* WORK ORDER: Taking the line that contains "Choose the 'Developmental'" as the starting point, give again exactly every line up to and including the last line of the records below.

(DATA FOR THIS EXERCISE begins)

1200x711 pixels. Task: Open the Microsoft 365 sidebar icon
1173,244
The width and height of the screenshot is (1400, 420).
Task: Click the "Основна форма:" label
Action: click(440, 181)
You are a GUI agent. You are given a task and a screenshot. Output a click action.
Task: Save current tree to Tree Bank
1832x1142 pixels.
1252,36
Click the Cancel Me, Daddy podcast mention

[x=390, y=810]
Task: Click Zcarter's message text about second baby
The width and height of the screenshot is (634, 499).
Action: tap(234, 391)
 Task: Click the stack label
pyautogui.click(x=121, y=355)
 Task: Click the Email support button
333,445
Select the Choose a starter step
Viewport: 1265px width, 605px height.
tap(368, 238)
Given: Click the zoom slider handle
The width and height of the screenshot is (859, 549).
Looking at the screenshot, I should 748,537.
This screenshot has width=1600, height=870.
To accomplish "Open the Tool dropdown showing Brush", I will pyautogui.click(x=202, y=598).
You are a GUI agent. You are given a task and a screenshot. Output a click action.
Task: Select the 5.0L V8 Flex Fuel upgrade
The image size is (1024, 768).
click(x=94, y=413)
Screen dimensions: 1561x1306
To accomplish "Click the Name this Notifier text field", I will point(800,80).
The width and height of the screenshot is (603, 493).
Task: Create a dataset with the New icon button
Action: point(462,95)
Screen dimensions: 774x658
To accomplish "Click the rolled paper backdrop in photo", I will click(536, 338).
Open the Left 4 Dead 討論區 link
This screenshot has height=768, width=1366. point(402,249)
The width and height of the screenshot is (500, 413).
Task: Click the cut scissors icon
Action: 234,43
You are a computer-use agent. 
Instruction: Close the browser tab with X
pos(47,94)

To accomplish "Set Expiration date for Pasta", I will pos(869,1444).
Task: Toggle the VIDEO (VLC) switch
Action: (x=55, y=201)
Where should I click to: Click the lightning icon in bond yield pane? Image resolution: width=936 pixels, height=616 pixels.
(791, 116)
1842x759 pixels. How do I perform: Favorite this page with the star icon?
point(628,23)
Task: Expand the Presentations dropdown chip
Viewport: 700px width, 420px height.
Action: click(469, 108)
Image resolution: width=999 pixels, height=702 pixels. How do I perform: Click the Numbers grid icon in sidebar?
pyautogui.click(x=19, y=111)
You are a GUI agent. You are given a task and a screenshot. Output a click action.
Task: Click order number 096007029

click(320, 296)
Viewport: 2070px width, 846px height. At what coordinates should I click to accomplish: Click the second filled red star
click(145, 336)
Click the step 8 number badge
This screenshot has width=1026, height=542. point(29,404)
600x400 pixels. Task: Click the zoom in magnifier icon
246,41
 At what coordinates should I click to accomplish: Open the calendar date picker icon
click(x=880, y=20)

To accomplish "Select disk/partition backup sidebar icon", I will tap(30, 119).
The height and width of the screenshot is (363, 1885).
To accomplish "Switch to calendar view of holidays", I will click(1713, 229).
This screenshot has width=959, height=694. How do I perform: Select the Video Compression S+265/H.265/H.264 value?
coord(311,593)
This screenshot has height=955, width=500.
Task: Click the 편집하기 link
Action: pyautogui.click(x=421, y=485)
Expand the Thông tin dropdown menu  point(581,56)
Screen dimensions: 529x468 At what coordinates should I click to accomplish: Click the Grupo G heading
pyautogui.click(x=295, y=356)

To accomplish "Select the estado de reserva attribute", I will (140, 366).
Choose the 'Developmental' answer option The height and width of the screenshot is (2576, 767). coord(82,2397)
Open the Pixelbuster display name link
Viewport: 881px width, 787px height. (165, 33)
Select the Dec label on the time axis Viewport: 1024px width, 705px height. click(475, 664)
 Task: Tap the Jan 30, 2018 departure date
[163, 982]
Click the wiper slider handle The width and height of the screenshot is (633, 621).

(DATA FOR THIS EXERCISE ends)

* OUTPUT FOR THIS EXERCISE:
Choose the 'Developmental' answer option The height and width of the screenshot is (2576, 767). coord(82,2397)
Open the Pixelbuster display name link
Viewport: 881px width, 787px height. (165, 33)
Select the Dec label on the time axis Viewport: 1024px width, 705px height. click(475, 664)
 Task: Tap the Jan 30, 2018 departure date
[163, 982]
Click the wiper slider handle The width and height of the screenshot is (633, 621).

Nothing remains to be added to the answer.